King Creosote – Bombshell

(679) UK release date: 10 September 2007

King Creosote - Bombshell Folk music is having a positive impact on the album climate at the moment, especially those that stand at the gateway to electronic music. Tunng are a recent example, yet they and Fifer Kenny Anderson have been charming fans of both sides of the laptop for some time now.

Anderson, whose most popular moniker is King Creosote, stands at the junction of the two types of music without being obviously electronic. Yet only ten seconds in to Bombshell, it’s possible to see how he could appeal to connoisseurs of downtempo dance music.

Leslie is a brave album opener, and looking at the album cover you can almost imagine Anderson standing with his back to the listener, singing the pointedly poignant lyrics with little more than an accordion and a string section for company.

In fact the two most emotive tracks bookend the album, with And The Racket They Made at the other end providing the record’s summation. In between we have frequent glimpses of Anderson’s humour, light self deprecation, insights into relationships and feelings, and more than a few silly song titles. Cowardly Custard, for instance. Apply a Fife accent and it all makes sense!

And as for the lyrical gems, there are many. You’ve No Clue Do You makes a memorable reference to Professor Plum, while the jaunty riff to Nooks preludes a wonderfully joyous song, with Anderson musing that “this is me just sitting here, with my head just full of her, I can’t think to tie my boots, can’t think to dye my roots”. The following Now Drop Your Bombshell is completely opposite, stark and thought-provoking.

Sometimes Anderson sounds like a Fife version of Badly Drawn Boy, but only in brief snatches – the easy amble of Cowardly Custard could almost be from About A Boy, even with it’s enjoyably stunted accordion solo.
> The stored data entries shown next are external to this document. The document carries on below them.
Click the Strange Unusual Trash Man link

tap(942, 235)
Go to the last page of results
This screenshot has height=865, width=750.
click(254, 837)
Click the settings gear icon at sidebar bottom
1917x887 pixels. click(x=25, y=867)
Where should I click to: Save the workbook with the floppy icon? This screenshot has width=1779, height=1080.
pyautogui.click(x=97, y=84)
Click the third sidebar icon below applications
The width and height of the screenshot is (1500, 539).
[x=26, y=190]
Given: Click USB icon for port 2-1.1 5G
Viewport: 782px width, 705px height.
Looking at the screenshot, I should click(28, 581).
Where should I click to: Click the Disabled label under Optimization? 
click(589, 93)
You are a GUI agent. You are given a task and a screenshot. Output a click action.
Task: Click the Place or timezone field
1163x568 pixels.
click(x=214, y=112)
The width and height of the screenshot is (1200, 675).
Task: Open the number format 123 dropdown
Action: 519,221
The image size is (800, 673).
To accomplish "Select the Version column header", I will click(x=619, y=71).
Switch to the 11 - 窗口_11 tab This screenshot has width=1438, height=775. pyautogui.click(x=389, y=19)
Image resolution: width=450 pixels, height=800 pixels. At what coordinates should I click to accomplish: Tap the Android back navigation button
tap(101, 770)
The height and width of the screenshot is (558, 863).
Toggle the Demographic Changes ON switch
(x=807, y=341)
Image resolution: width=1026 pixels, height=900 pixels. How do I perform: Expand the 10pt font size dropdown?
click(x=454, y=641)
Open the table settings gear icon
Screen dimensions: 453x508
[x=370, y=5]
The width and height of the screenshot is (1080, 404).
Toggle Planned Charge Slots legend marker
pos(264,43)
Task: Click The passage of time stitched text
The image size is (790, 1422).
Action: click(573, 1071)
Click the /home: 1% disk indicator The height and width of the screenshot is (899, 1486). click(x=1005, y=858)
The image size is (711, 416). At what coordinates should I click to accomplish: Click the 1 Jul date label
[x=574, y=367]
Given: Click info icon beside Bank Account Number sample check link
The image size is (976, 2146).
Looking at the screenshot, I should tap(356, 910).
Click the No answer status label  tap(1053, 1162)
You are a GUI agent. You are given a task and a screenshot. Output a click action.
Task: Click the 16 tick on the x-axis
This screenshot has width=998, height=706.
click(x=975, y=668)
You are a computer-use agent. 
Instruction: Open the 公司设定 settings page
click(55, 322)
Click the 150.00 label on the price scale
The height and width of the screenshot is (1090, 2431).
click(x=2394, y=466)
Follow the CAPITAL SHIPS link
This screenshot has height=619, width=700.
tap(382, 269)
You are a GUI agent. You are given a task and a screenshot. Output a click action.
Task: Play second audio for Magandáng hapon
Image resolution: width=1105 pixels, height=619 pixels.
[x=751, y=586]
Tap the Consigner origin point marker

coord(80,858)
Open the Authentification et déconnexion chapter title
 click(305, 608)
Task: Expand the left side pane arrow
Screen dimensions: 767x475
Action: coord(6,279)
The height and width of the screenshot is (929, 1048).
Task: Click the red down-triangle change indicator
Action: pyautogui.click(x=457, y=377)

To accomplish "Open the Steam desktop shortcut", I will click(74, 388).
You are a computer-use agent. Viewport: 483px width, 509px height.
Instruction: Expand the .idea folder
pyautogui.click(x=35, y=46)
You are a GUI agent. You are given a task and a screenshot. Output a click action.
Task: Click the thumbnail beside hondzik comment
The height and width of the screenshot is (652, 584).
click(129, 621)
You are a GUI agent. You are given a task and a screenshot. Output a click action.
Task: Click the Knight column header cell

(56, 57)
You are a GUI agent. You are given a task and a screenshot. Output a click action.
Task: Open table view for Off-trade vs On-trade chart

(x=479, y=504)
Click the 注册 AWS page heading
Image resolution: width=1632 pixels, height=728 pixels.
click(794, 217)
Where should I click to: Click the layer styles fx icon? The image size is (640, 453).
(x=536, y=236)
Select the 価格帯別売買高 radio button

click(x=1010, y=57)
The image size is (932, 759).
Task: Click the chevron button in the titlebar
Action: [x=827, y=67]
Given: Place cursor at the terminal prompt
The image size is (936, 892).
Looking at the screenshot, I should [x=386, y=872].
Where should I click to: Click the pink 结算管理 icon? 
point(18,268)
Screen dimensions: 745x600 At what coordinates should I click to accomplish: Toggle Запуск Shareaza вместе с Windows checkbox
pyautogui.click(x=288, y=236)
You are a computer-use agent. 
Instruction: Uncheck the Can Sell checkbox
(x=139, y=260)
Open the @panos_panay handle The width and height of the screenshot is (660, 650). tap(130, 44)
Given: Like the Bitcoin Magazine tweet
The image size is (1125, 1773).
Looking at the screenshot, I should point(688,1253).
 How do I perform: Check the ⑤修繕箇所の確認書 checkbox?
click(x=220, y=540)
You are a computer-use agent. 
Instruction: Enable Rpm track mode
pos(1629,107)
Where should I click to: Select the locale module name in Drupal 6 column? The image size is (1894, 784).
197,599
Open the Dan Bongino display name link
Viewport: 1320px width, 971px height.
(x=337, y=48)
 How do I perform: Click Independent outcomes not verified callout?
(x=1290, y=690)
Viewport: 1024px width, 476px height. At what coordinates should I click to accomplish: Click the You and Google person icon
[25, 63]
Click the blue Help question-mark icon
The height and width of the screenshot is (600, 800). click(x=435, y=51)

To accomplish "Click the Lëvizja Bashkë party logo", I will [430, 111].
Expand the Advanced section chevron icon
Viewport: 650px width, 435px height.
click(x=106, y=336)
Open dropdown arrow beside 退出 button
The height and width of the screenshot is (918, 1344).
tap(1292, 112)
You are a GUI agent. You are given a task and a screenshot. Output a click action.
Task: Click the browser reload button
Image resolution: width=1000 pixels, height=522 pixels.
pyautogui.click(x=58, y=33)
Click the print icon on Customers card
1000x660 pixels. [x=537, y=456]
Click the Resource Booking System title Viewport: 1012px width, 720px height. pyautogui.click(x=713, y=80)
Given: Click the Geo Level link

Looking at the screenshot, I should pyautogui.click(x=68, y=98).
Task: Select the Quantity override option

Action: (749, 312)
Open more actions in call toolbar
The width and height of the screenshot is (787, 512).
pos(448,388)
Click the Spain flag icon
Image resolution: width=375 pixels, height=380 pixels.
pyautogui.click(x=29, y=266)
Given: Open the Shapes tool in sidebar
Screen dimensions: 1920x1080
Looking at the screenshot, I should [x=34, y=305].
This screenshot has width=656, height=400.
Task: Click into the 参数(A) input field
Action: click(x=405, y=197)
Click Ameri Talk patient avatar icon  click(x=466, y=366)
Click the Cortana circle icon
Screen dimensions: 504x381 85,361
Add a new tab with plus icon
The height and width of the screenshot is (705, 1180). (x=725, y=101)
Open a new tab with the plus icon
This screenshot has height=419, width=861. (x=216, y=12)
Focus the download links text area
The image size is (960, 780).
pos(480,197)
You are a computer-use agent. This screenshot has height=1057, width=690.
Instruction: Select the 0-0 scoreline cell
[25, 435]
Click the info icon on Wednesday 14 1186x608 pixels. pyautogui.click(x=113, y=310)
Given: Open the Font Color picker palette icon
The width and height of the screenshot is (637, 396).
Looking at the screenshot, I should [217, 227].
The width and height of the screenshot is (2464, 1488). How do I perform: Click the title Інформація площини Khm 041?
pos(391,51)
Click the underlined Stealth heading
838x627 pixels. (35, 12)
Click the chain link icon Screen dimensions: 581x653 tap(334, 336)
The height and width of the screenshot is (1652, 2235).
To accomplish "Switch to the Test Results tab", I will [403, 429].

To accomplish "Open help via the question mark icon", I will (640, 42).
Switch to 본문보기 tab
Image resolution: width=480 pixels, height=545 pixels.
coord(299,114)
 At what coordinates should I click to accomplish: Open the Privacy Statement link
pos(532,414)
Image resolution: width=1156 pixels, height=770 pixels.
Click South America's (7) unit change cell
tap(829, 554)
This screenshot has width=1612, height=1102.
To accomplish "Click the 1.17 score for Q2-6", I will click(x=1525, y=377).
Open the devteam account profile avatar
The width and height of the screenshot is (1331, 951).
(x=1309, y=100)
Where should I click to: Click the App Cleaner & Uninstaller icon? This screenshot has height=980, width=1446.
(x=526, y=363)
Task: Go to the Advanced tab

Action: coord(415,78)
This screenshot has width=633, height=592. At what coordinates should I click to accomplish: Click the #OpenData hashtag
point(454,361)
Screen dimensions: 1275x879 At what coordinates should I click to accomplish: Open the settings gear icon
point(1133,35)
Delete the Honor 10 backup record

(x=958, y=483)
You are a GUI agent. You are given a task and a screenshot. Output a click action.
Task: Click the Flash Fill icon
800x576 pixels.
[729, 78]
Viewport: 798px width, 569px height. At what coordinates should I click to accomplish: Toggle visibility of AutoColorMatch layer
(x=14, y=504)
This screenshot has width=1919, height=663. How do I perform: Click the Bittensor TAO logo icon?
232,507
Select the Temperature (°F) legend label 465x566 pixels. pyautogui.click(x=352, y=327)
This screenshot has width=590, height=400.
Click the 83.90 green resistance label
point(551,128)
Yet no-one can boast his voice, a deceptively rich tenor that can soar with more than a little fragility, or secure surprising richness of tone in the lower registers. His style is directly to the listener, clearly sung and with raw, unaffected emotion. This may not be a political album – its title implies it might be – but it’s a record that will form a connection with anyone that hears it.